### WORK INSTRUCTION
Exactly as written, give back every record below.

### RECORDED DATA
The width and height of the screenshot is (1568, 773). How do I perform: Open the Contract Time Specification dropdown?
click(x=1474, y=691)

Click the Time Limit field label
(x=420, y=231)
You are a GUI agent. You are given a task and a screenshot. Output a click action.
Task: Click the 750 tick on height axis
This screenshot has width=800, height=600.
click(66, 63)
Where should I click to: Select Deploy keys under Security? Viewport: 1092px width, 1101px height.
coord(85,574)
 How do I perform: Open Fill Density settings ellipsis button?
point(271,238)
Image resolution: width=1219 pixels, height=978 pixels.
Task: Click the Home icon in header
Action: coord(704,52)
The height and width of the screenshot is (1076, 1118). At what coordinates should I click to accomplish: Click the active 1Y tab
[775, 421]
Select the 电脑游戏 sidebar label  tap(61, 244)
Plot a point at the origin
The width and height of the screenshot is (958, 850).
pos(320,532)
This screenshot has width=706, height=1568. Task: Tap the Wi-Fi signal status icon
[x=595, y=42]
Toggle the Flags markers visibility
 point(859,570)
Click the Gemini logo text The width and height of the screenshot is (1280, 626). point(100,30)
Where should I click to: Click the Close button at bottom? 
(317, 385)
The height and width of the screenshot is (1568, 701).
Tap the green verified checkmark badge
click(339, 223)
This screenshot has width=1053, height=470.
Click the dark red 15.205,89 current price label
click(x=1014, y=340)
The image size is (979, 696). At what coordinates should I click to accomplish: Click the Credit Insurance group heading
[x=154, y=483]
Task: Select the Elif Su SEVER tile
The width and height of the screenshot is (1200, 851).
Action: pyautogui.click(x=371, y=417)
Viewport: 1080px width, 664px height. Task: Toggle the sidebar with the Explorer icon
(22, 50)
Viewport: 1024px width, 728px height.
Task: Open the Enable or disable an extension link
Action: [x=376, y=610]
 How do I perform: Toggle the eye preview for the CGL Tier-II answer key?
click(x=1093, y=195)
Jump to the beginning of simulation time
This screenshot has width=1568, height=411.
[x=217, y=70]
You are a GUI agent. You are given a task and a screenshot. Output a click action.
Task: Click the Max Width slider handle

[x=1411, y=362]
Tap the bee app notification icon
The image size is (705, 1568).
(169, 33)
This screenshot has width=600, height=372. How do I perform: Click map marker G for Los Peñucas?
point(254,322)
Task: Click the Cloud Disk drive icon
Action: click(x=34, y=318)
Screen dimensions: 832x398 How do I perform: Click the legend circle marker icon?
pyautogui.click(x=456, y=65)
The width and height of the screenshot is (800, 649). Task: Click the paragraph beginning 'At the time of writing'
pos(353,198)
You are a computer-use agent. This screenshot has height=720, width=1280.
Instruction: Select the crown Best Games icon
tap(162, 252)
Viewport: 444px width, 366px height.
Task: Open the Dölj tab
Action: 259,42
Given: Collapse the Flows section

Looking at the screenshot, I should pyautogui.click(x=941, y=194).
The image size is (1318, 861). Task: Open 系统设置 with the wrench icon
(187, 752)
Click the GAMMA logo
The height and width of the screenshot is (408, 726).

### RESULT FOR THIS TASK
The width and height of the screenshot is (1568, 773). How do I perform: Open the Contract Time Specification dropdown?
click(x=1474, y=691)

Click the Time Limit field label
(x=420, y=231)
You are a GUI agent. You are given a task and a screenshot. Output a click action.
Task: Click the 750 tick on height axis
This screenshot has width=800, height=600.
click(66, 63)
Where should I click to: Select Deploy keys under Security? Viewport: 1092px width, 1101px height.
coord(85,574)
 How do I perform: Open Fill Density settings ellipsis button?
point(271,238)
Image resolution: width=1219 pixels, height=978 pixels.
Task: Click the Home icon in header
Action: coord(704,52)
The height and width of the screenshot is (1076, 1118). At what coordinates should I click to accomplish: Click the active 1Y tab
[775, 421]
Select the 电脑游戏 sidebar label  tap(61, 244)
Plot a point at the origin
The width and height of the screenshot is (958, 850).
pos(320,532)
This screenshot has width=706, height=1568. Task: Tap the Wi-Fi signal status icon
[x=595, y=42]
Toggle the Flags markers visibility
 point(859,570)
Click the Gemini logo text The width and height of the screenshot is (1280, 626). point(100,30)
Where should I click to: Click the Close button at bottom? 
(317, 385)
The height and width of the screenshot is (1568, 701).
Tap the green verified checkmark badge
click(339, 223)
This screenshot has width=1053, height=470.
Click the dark red 15.205,89 current price label
click(x=1014, y=340)
The image size is (979, 696). At what coordinates should I click to accomplish: Click the Credit Insurance group heading
[x=154, y=483]
Task: Select the Elif Su SEVER tile
The width and height of the screenshot is (1200, 851).
Action: pyautogui.click(x=371, y=417)
Viewport: 1080px width, 664px height. Task: Toggle the sidebar with the Explorer icon
(22, 50)
Viewport: 1024px width, 728px height.
Task: Open the Enable or disable an extension link
Action: [x=376, y=610]
 How do I perform: Toggle the eye preview for the CGL Tier-II answer key?
click(x=1093, y=195)
Jump to the beginning of simulation time
This screenshot has width=1568, height=411.
[x=217, y=70]
You are a GUI agent. You are given a task and a screenshot. Output a click action.
Task: Click the Max Width slider handle

[x=1411, y=362]
Tap the bee app notification icon
The image size is (705, 1568).
(169, 33)
This screenshot has width=600, height=372. How do I perform: Click map marker G for Los Peñucas?
point(254,322)
Task: Click the Cloud Disk drive icon
Action: click(x=34, y=318)
Screen dimensions: 832x398 How do I perform: Click the legend circle marker icon?
pyautogui.click(x=456, y=65)
The width and height of the screenshot is (800, 649). Task: Click the paragraph beginning 'At the time of writing'
pos(353,198)
You are a computer-use agent. This screenshot has height=720, width=1280.
Instruction: Select the crown Best Games icon
tap(162, 252)
Viewport: 444px width, 366px height.
Task: Open the Dölj tab
Action: 259,42
Given: Collapse the Flows section

Looking at the screenshot, I should pyautogui.click(x=941, y=194).
The image size is (1318, 861). Task: Open 系统设置 with the wrench icon
(187, 752)
Click the GAMMA logo
The height and width of the screenshot is (408, 726).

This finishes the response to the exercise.